Looks are one of the few things that don't hold anyone back in the novels of D H Lawrence. They've got class, morality, religion, and all the other hang-ups of the post-Victorian age to grapple with. This they do to perfection in William Ivory's superb adaptation of Women in Love, an amalgam of that novel with The Rainbow, which Lawrence had originally intended to publish as one.

Rosamund Pike is destined to replace Helena Bonham Carter as our best ivory-cheeked actress, and was perfectly cast as Gudrun, the more ebullient, but wide-eyed of the Brangwen sisters. With beautiful cinematography, a good pace and a minimum of mood music, those who said Ken Russell's 1969 version couldn't be bettered will have to think again.

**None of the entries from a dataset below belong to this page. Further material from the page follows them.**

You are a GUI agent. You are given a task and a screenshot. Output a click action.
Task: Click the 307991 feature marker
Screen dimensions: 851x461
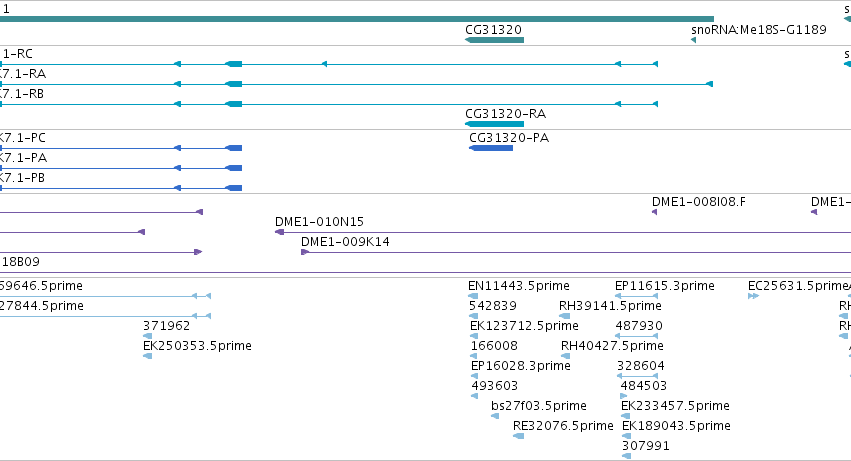[626, 456]
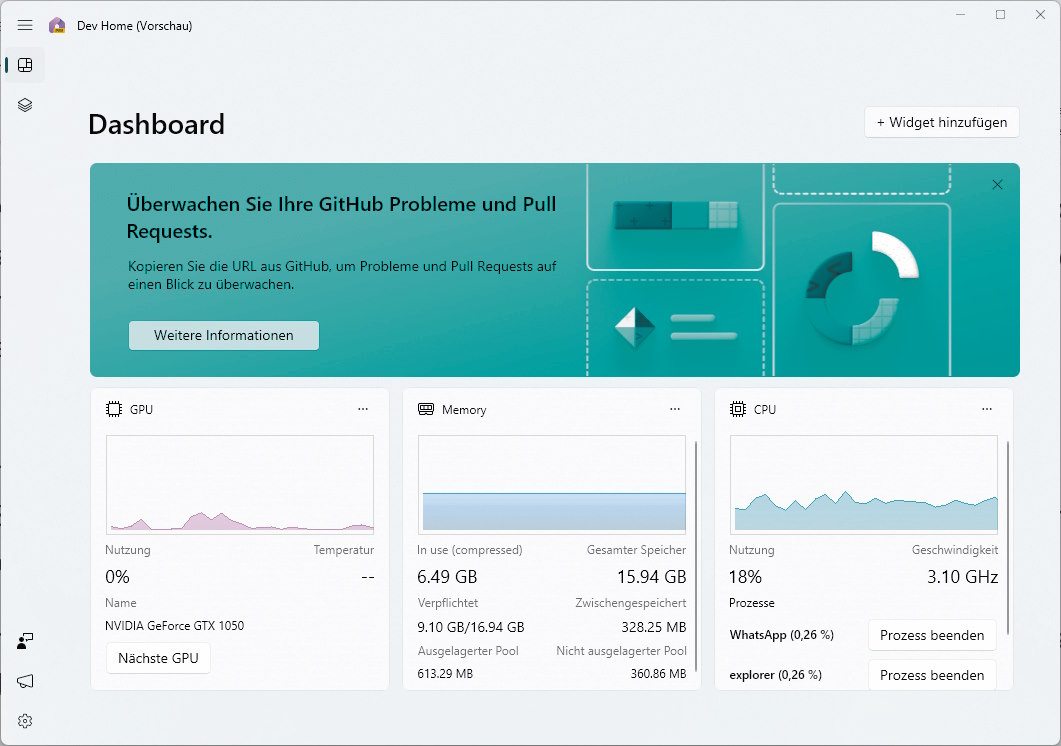Image resolution: width=1061 pixels, height=746 pixels.
Task: Click the Memory widget icon
Action: [x=426, y=409]
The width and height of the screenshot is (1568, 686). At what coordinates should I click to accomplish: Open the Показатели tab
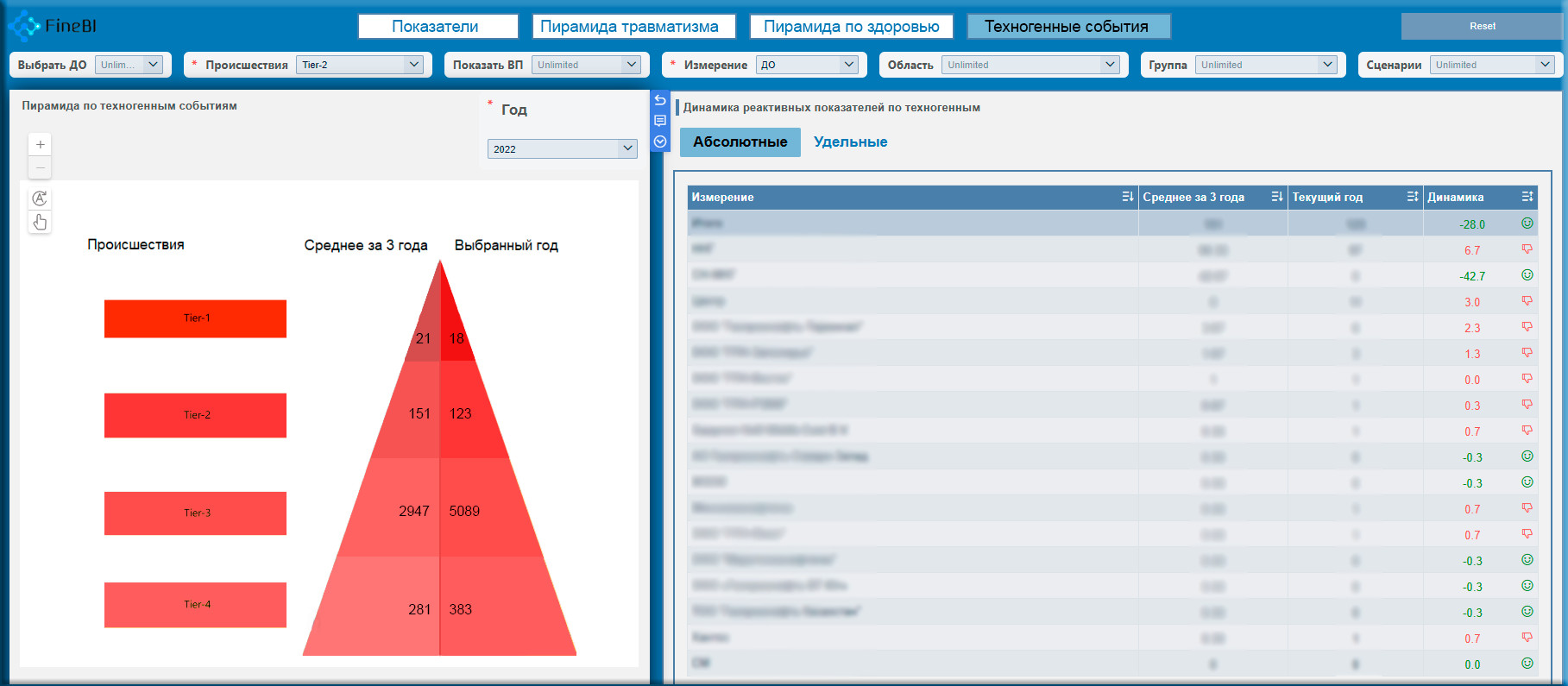click(438, 27)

The script wasn't bad either – getting Lawrence fit for the screen is an unenviable task. "I don't care what other people think," says Gudrun as she embarks on an affair with her older, married art teacher. "Well perhaps you should," snaps Ursula, "since the world is full of other people." And there were some subtle cinematic touches too, such as the crate of apples that Ursula grasps for during a knee trembler with her soldier lover. Fruitfulness? Autumn? Forbidden sin? It worked as a symbol for any and all.

No such finesse in the new series of Midsomer Murders, which stars a new DC Barnaby. I was less tempted to lob my remote at Neil Dudgeon than at smug John Nettles. Otherwise the cream-teas-and-crime formula is untouched – promising much, delivering little. In case you're just back from the Moon, producer Brian True-May is to step down after saying there are no ethnic minorities in his show, because he wants to preserve its "Englishness". If only he would concentrate on making the plots less ludicrous and the dialogue less excruciating, I wouldn't have had to entertain myself playing the dreadful game he spawned – spot the ethnic minority.